DATA
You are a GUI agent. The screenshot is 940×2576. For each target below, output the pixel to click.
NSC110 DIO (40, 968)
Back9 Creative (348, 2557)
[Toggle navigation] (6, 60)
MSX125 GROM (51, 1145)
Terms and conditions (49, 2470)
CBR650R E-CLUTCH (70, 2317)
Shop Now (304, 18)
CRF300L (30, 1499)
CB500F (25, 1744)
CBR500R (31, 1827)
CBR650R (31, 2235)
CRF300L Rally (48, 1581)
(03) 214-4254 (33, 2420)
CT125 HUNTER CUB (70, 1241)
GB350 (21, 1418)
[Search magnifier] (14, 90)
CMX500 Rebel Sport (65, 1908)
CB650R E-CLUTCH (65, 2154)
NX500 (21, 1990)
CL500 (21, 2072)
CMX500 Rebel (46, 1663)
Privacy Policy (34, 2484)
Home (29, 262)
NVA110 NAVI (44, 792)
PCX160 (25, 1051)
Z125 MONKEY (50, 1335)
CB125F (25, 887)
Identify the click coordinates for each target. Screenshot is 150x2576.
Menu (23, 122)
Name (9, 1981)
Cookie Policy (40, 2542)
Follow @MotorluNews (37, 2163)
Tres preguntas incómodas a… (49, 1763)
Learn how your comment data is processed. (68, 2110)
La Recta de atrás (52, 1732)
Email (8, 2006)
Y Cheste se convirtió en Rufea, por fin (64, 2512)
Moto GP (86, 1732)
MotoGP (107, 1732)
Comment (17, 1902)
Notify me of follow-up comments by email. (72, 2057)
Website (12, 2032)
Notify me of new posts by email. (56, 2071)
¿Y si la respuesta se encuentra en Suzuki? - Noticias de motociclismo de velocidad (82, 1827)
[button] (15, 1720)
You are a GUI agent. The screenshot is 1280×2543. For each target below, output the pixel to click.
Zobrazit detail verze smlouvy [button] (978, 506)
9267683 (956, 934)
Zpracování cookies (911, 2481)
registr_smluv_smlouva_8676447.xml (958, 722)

AIM OF THE TASK
Copy all lines of the preceding data that hold the word "agent".

SOLUTION TO THE EXERCISE
You are a GUI agent. The screenshot is 940×2576. For each target below, output the pixel to click.
You are a GUI agent. The screenshot is 1280×2543. For each target below, output the pixel to click.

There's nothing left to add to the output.